Saved entries
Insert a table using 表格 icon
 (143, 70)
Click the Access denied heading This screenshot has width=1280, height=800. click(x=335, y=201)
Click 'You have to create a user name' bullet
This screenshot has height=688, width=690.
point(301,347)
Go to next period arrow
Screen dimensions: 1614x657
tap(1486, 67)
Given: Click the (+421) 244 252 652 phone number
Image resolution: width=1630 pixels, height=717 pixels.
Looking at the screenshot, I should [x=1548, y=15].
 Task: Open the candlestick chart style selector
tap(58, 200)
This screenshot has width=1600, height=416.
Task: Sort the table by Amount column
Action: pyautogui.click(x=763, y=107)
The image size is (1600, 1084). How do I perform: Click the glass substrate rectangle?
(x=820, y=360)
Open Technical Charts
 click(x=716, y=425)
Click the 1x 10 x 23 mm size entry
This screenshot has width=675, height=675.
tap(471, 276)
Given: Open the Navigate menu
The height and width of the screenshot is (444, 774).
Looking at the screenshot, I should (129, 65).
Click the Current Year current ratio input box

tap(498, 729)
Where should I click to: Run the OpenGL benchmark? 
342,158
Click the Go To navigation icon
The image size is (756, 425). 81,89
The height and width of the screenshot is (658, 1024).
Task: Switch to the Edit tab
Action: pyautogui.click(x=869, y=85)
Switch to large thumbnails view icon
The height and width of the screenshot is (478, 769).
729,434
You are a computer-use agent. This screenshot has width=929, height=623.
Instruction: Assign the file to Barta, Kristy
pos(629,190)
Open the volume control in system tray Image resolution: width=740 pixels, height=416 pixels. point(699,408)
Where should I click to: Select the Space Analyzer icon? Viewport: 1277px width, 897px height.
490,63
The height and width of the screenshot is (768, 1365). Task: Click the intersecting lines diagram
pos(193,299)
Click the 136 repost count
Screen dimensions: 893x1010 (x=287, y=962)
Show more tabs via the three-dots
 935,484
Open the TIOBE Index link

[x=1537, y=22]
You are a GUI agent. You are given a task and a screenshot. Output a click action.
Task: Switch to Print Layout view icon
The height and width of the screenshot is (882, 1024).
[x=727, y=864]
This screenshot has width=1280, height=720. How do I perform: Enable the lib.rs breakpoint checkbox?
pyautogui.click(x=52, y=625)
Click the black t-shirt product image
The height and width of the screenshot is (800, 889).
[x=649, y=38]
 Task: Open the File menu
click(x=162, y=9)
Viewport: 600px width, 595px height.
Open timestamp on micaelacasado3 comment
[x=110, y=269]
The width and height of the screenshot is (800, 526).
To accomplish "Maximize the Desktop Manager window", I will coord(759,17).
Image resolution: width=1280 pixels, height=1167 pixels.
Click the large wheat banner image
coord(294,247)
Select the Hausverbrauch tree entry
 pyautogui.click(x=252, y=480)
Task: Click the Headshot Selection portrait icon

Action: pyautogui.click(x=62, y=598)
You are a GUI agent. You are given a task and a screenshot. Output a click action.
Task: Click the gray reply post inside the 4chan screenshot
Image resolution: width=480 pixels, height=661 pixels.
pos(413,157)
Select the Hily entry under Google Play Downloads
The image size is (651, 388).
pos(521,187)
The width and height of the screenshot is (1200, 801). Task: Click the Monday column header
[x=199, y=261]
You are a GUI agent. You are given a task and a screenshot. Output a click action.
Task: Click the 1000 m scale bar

Work required
This exercise calls for the lines from the one holding "Task: Click the Headshot" through the end of the entries, transcribed exactly and with nothing more.

Response for this exercise
Task: Click the Headshot Selection portrait icon

Action: pyautogui.click(x=62, y=598)
You are a GUI agent. You are given a task and a screenshot. Output a click action.
Task: Click the gray reply post inside the 4chan screenshot
Image resolution: width=480 pixels, height=661 pixels.
pos(413,157)
Select the Hily entry under Google Play Downloads
The image size is (651, 388).
pos(521,187)
The width and height of the screenshot is (1200, 801). Task: Click the Monday column header
[x=199, y=261]
You are a GUI agent. You are given a task and a screenshot. Output a click action.
Task: Click the 1000 m scale bar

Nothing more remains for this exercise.